They are in contrast with the equally racist but more liberal sounding community near the University of Chicago, and the startling role of the University itself in consciously protecting neighboring areas for whites. Actually, what I find startling is not that they had that policy, but how much is solidly documented in how their expansion from 7 to 110 acres was to stop African-Americans from ‘encroaching’. But they were certainly masters of manupulating city agencies and urban renewal to protect their interests, often at the cost of tearing down good housing and displacing working class white communities (which they viewed as liabilities given their vulnerability to ‘inflitration’) as well as black communities. Chancellor Hutchins of the University wrote the following poem:
The Chancellor and the President gazed out across the park,
They laughed like anything to see that things were looking dark.
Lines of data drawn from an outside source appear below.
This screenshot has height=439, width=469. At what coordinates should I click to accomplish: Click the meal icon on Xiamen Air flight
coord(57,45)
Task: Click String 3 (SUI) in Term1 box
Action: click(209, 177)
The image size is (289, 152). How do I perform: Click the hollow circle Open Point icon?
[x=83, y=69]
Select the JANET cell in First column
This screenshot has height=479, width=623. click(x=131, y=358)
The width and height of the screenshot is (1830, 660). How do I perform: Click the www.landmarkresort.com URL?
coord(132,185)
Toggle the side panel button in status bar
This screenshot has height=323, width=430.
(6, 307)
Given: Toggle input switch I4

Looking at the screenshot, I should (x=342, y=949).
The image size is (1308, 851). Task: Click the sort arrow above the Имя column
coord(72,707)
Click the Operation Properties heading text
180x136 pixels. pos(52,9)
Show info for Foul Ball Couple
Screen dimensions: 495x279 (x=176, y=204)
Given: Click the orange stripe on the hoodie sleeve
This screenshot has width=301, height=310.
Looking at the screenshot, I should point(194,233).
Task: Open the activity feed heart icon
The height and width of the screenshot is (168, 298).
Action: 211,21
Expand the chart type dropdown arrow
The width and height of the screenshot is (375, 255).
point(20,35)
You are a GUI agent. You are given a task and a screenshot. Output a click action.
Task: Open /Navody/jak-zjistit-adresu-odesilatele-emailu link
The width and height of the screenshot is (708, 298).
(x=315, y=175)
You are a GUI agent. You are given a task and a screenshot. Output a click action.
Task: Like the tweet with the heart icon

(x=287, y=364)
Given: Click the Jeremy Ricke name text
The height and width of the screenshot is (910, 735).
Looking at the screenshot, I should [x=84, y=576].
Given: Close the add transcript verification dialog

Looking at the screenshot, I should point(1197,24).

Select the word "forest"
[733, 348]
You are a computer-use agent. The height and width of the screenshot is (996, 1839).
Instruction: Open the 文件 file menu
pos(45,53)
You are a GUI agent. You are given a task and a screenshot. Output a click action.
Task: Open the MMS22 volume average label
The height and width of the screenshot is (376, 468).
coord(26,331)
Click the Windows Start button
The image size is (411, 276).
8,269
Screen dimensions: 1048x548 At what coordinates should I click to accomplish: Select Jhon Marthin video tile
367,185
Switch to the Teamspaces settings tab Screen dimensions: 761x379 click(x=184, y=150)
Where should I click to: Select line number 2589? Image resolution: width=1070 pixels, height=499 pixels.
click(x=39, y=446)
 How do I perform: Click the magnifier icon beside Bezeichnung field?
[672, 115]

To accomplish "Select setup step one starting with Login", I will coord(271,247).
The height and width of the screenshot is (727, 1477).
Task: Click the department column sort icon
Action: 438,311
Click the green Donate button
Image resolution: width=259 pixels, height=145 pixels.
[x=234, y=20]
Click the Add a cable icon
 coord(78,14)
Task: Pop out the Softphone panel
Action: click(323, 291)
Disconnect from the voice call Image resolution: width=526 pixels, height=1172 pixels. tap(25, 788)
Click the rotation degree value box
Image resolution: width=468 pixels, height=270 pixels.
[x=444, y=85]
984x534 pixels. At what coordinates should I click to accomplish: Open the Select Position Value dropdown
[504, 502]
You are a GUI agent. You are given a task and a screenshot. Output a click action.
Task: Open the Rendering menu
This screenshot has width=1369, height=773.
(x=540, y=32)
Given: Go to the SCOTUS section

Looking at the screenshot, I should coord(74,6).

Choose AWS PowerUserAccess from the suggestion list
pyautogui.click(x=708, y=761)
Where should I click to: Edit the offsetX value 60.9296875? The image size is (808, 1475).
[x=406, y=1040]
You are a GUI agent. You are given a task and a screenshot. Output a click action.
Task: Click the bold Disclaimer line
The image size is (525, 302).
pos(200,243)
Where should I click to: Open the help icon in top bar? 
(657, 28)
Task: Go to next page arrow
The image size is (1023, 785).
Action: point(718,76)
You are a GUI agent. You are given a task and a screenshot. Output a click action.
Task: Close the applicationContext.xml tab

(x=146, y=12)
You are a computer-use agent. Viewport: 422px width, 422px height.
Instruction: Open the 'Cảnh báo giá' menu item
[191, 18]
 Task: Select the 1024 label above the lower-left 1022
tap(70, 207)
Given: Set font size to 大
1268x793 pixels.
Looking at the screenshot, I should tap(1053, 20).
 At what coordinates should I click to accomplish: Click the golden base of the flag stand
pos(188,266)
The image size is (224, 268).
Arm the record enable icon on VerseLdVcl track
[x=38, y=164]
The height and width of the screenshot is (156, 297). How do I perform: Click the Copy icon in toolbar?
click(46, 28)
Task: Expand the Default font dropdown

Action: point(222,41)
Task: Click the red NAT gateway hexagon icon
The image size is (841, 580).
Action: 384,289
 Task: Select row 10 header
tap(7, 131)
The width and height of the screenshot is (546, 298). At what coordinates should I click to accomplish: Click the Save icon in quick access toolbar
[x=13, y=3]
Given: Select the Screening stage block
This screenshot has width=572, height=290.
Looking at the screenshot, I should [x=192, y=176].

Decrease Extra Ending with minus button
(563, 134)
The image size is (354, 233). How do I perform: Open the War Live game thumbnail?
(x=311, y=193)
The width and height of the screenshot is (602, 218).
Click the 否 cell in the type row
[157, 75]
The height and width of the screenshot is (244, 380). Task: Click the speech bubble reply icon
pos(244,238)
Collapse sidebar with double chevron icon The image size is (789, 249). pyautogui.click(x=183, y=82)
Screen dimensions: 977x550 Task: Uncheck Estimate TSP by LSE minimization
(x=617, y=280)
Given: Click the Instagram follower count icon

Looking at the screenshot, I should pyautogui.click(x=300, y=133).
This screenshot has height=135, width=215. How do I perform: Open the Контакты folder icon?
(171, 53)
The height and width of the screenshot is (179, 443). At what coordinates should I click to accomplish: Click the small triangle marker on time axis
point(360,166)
“Our neighborhood,” the Chancellor said, “once blossomed like the lily.”
“Just seven coons with seven kids could knock our program silly.”
“Forget it,” said the President, “and thank the Lord for Willie.”
Just as telling:
Nothing would have shocked Hype Parkers more than the assertion that they were part of a generalized “white” effort to control the process of racial succession in Chicago. The imputation of brotherhood with the ethnic, working-class rock throwers would have been more than they could bear. Yet, there was just such a consensus (171)….
Chicago’s whites found themselves engaged in a desperately competitive struggle with each other. The successful “defense” of one neighborhood increased the problems of the others (172).
What troubled me most about the framing was some of the evaluation of strategy. Hirsch writes:
The ethnics’ defensive yet militant espousal of their “whiteness,” however, and the demand for privilege on that basis, was a flawed defense in the context of post-World War II race relations’ (197)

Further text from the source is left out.